Q1.
##################QUESTION 1############################
Fit MLR model
Dat <- read.csv("C:/Users/eclai/Downloads/chemical.csv")
mlr <- lm(y ~ x6 + x7, data = Dat)
summary(mlr)
##
## Call:
## lm(formula = y ~ x6 + x7, data = Dat)
##
## Residuals:
## Min 1Q Median 3Q Max
## -23.2035 -4.3713 0.2513 4.9339 21.9682
##
## Coefficients:
## Estimate Std. Error t value Pr(>|t|)
## (Intercept) 2.526460 3.610055 0.700 0.4908
## x6 0.018522 0.002747 6.742 5.66e-07 ***
## x7 2.185753 0.972696 2.247 0.0341 *
## ---
## Signif. codes: 0 '***' 0.001 '**' 0.01 '*' 0.05 '.' 0.1 ' ' 1
##
## Residual standard error: 9.924 on 24 degrees of freedom
## Multiple R-squared: 0.6996, Adjusted R-squared: 0.6746
## F-statistic: 27.95 on 2 and 24 DF, p-value: 5.391e-07
equation of fitted line: y = 2.526460 + 0.018522(x6) + 2.185753(x7)
##################QUESTION 2############################
The assumptions we need to make for linear regression are:
##################QUESTION 3############################
Constructing scatter plots for response variable vs. the regressors, we clearly see that they do not support the assumption on linearity.
dat <- subset(Dat, select = c(1,7,8))
pairs(dat)
##################QUESTION 4############################
Plotting the residual errors against the fitted values can be used to check for zero mean and constant variance of random error.
plot(mlr$fitted.values, mlr$residuals,
main = "Check for 0 mean and constant var \n Residual vs. fitted value")
abline(h=0)
Here, we can say we approximately have a zero mean (Unbiased). When dividing the plot into thin vertical strips, we have an average value of zero in almost any thin vertical strip. We also have Constant variance (Homoscadastic) as the spread of the residuals are about the same in any thin vertical strip. We also see that there is not any clear pattern which is what we like to see.

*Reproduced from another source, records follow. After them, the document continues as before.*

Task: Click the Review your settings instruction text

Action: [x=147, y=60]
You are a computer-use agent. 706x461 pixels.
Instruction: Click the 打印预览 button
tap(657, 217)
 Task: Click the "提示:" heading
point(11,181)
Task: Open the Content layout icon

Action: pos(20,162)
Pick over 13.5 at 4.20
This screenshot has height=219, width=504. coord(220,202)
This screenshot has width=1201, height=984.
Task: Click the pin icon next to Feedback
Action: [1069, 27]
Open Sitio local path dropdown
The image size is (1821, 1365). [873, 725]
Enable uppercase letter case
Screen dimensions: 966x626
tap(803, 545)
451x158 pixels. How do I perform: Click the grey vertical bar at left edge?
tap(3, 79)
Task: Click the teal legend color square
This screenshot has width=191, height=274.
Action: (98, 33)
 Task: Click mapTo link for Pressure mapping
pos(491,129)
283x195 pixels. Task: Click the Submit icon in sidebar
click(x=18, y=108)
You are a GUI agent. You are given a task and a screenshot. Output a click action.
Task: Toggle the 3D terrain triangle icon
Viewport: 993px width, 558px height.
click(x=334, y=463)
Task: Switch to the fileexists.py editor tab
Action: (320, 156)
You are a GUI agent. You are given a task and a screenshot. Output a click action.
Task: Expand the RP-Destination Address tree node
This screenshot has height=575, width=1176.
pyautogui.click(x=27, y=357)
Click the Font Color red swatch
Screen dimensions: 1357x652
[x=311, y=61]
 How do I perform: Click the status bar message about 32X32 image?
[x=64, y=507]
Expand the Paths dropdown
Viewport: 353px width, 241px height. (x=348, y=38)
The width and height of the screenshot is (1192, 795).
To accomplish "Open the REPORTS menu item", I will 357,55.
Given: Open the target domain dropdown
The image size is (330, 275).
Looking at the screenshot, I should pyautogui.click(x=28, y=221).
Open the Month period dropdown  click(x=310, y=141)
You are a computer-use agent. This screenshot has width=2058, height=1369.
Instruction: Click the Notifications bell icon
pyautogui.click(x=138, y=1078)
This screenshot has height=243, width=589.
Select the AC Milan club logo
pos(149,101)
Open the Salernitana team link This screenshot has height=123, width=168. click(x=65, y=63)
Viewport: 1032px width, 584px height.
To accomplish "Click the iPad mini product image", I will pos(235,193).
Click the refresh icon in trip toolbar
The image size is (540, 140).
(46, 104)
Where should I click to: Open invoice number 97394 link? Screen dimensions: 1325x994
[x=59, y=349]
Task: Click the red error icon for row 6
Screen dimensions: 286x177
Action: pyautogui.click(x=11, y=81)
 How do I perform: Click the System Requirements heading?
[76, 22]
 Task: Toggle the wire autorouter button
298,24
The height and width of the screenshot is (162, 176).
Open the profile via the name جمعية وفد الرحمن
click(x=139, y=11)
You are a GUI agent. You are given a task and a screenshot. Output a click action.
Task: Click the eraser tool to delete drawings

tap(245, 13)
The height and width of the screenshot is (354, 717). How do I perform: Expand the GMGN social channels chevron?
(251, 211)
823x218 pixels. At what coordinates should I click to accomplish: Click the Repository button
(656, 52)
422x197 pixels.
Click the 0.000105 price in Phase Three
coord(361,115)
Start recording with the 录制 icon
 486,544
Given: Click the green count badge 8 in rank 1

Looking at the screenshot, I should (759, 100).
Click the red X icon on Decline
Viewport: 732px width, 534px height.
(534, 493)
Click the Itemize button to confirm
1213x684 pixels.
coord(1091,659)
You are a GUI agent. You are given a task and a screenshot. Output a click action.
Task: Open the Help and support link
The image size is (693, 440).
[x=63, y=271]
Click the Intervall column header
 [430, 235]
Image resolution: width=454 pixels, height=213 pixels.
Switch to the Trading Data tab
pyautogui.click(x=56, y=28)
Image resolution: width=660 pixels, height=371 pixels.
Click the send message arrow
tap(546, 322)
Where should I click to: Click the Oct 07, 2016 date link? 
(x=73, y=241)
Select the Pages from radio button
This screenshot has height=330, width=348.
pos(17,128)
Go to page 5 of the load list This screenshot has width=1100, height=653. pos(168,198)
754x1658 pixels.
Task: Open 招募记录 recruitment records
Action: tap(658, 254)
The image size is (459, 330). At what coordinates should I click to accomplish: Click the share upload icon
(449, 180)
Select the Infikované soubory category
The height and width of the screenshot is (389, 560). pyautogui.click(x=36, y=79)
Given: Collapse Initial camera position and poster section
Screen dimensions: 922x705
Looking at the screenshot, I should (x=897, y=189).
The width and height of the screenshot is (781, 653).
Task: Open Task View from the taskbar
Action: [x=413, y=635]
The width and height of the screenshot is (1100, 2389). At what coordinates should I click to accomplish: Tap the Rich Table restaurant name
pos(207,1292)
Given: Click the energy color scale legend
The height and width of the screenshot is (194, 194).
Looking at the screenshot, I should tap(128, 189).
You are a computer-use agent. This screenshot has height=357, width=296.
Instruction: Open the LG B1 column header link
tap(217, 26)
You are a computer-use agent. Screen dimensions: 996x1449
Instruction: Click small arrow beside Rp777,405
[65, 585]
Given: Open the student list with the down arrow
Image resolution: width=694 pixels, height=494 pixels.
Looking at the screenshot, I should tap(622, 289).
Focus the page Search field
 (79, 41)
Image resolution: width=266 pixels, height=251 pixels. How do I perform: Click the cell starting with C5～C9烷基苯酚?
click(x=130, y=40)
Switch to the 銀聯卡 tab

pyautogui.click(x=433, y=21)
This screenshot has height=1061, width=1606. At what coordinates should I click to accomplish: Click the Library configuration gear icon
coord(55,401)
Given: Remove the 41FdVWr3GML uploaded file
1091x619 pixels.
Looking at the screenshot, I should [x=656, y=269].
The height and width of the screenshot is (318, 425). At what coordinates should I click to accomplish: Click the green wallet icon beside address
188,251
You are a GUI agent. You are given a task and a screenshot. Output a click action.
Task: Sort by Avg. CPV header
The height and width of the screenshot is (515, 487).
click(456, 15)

##################QUESTION 5############################
Plotting the residual errors against the row numbers sorted by regressor variables helps us check for the assumption of independence of error. Here we can see that there is no obvious pattern for both plots meaning the assumption of independence of error is not violated.
row_num <- c(1:nrow(dat))
sort_x1 <- sort(dat$x6, index.return=TRUE)
plot(row_num, mlr$residuals[sort_x1$ix],
main = "Check for independence \n Residuals sorted by x6")
abline(h=0)
row_num <- c(1:nrow(dat))
sort_x1 <- sort(dat$x7, index.return=TRUE)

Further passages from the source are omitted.